AIBN researchers (clockwise from left) Professor Mark Kendall, Professor Andrew Whittaker, Dr Kris Thurecht and Dr Simon Corrie.

Researchers will collaborate to improve diagnosis and treatment for tumours, inflammation and infectious diseases at a new Centre of Excellence node at The University of Queensland.

The Centre of Excellence in Convergent Bio-Nano Science and Technology will be the focus of bio-nano research in Australia, with the Queensland node based at UQ’s Australian Institute for Bioengineering and Nanotechnology.

The centre has been established with $26 million in funding from the Australian Research Council, enabling integrated, multi-disciplinary research to be conducted for seven years.

Queensland node director and AIBN Professor Mark Kendall said the research would bring science disciplines together to understand living systems such as the human body.

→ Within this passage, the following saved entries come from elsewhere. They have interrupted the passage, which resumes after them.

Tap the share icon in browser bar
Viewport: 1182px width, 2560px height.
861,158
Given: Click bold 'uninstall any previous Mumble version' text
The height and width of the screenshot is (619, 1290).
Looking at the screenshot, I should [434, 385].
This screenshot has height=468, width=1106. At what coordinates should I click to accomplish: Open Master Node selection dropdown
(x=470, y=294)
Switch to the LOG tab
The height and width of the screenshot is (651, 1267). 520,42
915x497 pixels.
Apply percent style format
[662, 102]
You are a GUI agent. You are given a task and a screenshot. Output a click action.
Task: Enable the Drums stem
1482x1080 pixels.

“To understand, diagnose and treat living systems requires technologies that interact with the biological environment with nanoscale precision,” Prof Kendall said.

“That is why bio-nano science is generating such excitement, especially in developing new technologies with the potential to revolutionise medicine.”

The centre will unite universities, research agencies, institutes and companies from the US, UK, Ireland and Korea and combine nanomaterial design and synthesis, cell biology and engineering.

UQ researchers involved include AIBN’s Prof Andrew WhittakerDr Kris Thurecht and Dr Simon Corrie; and Institute for Molecular Bioscience Prof Rob Parton.

Partners bringing research excellence to the centre include scientists at Monash University, among them national centre director Prof Tom Davis; the University of Melbourne; the University of NSW; and the University of South Australia.

Researchers will design medicines to seek out biochemical signatures on the surface of target cells such as tumours, without attacking nearby healthy cells.

Their colleagues will work to refine imaging systems that identify sites of diseases and dysfunction and track pathological changes undetectable using present monitoring systems.

Another arm of the centre will develop sensors capable of detecting minute biochemical changes that could indicate disease progression, enabling early diagnosis before symptoms are evident.

The centre will also have a focus on research translation to turn the nanomaterials into high-value products and mentoring to train the next generation of bio-nano scientists.

Outreach activities will ensure the centre’s research outcomes are shared with the community.

Working at the nanoscale involves materials with dimensions thousands of times smaller than the width of a human hair.